I wanted to keep this post short since as I mentioned in the previous post about cloud storage, our use case is already an affordable one, but it still makes sense to touch on some of the file movement strategy to other tiers of storage to make sure we are maximizing our cost saving vs. our base level requirements. In S3, you can easily define life cycles rules that allow you to move your files from standard storage, to infrequent and eventually cold storage. The different pricing structures can be found on AWS’s documentation located here.

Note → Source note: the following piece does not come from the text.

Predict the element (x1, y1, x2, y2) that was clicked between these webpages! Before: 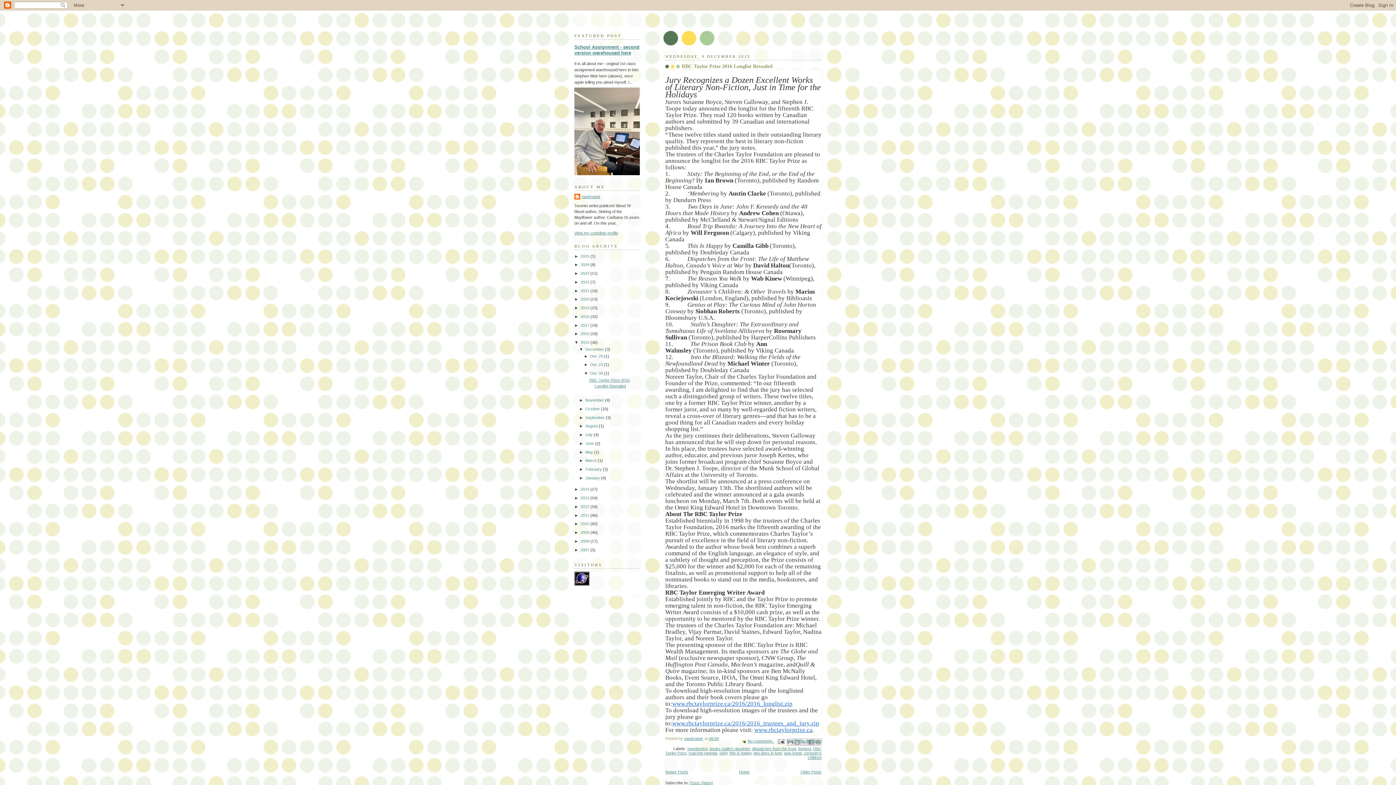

Let’s quickly discuss the different types of classes offered by AWS. For more details, please see here.

Standard

Amazon S3 Standard offers high durability, availability, and performance object storage for frequently accessed data. Because it delivers low latency and high throughput, S3 Standard is perfect for a wide variety of use cases including cloud applications, dynamic websites, content distribution, mobile and gaming applications, and Big Data analytics.

Infrequent Access

Amazon S3 Standard-Infrequent Access (S3 Standard-IA) is an Amazon S3 storage class for data that is accessed less frequently but requires rapid access when needed. S3 Standard-IA offers the high durability, high throughput, and low latency of S3 Standard, with a low per GB storage price and per GB retrieval fee. This combination of low cost and high performance make S3 Standard-IA ideal for long-term storage, backups, and as a data store for disaster recovery.

Glacier (Cold Storage)

Amazon Glacier is a secure, durable, and extremely low-cost storage service for data archiving. You can reliably store any amount of data at costs that are competitive with or cheaper than on-premises solutions. To keep costs low yet suitable for varying retrieval needs, Amazon Glacier provides three options for access to archives, from a few minutes to several hours.

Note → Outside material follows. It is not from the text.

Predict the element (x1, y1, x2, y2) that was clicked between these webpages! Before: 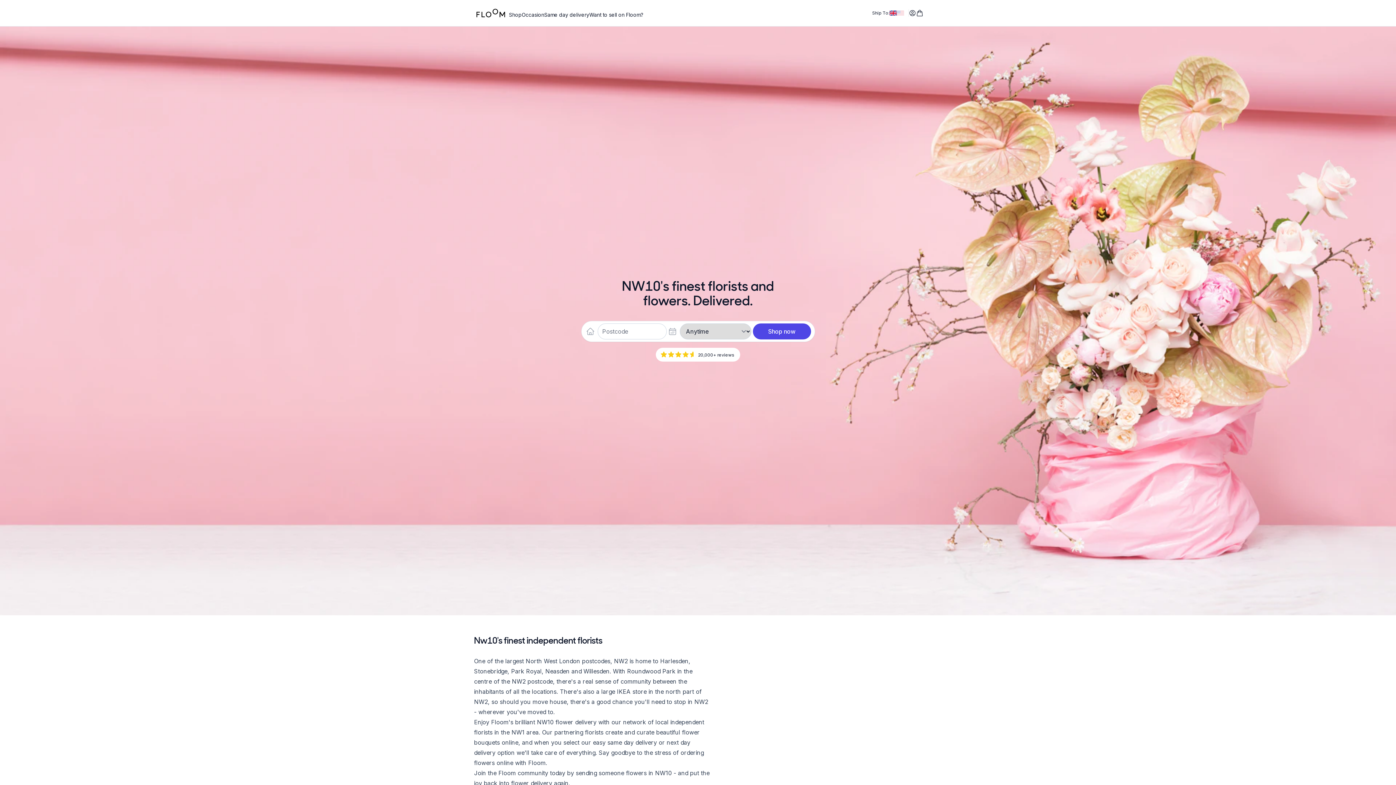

In our basic scenario where we are getting files representing a whole years’ worth of data, we can consider a scenario where data older then 3 years is moved to infrequent storage while data older then 7 years is moved to cold storage. This way when basic day to day analytics and analysis is occurring, it is against S3 standard, whereas analytics for more directional items such as company direction which occurs less frequently (maybe once a quarter) can occur from the infrequent buckets. If in the rare case an audit is required during an event such as a merger and acquisition, data can then be pulled and provided from cold storage to meet those needs as well. This allows you to maximized cost savings while having an infinite data retention policy.

To set up a lifecycle policy on your data, just follow the few simple steps.

From your bucket, navigate to Management -> Add Lifecycle Rule

Give your Rue a name and a scope. You can use tags if needed if you need the policy to apply t a certain set of files.

In the transition and Expiration sections, you can define the time period for when data is moved to another tier and when to expire the file if that is required as well. It is a good idea to tag a file on the upload so that similar tags can be used for the lifecycle rules as well.

That’s it, you now have an automated policy on your data without an ETL or File task process. You can create as many policies as you need and each can be unique to how you wish to retain your data.